Provided records:
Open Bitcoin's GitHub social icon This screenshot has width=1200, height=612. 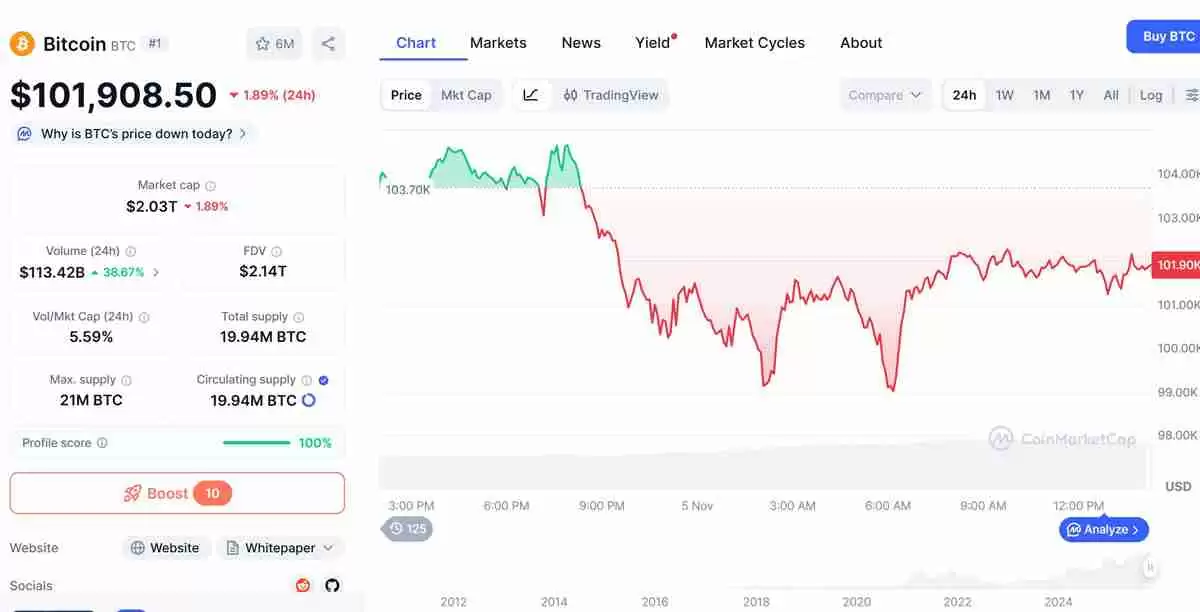[331, 585]
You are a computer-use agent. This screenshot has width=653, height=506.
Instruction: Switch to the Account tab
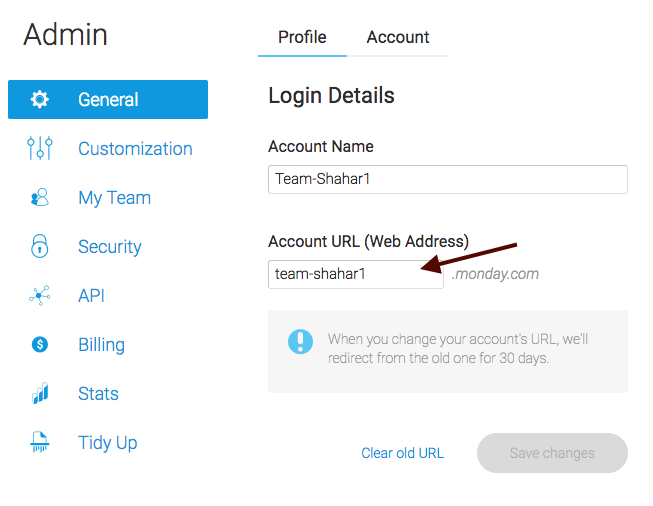pyautogui.click(x=398, y=37)
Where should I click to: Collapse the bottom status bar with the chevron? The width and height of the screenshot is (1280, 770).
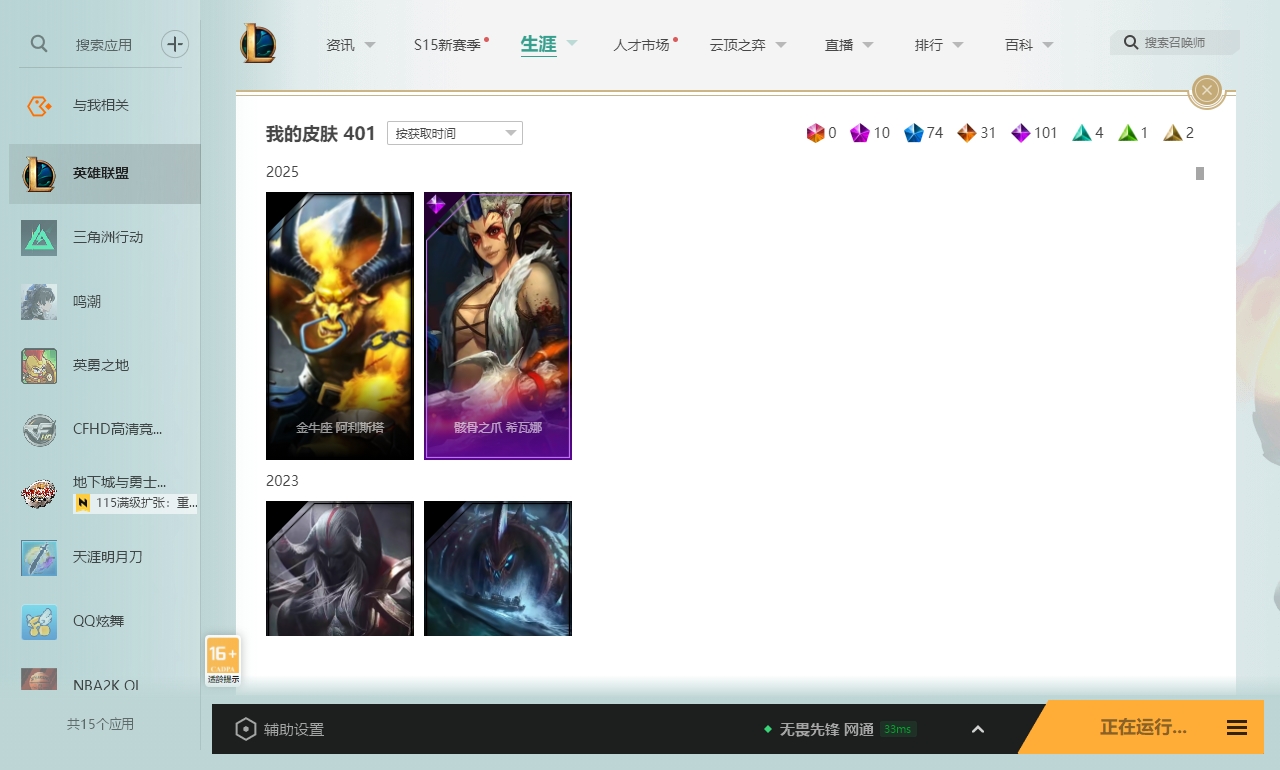[977, 729]
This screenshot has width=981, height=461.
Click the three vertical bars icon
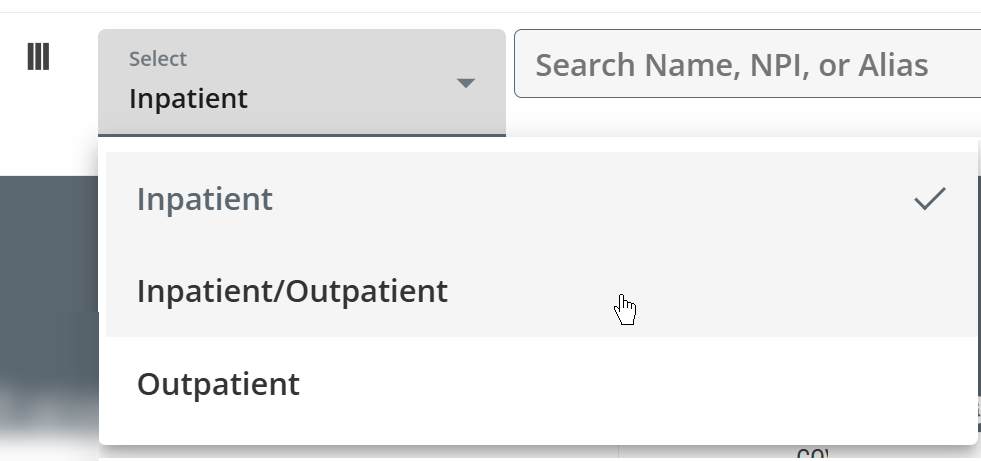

Directions:
Only the lines from the one containing "Where should I" through the last line of the data above, both included, belong in the reply, each restated exactly and without pictures.

Output of the exercise:
Where should I click to: Collapse the bottom status bar with the chevron? The width and height of the screenshot is (1280, 770).
[977, 729]
This screenshot has width=981, height=461.
Click the three vertical bars icon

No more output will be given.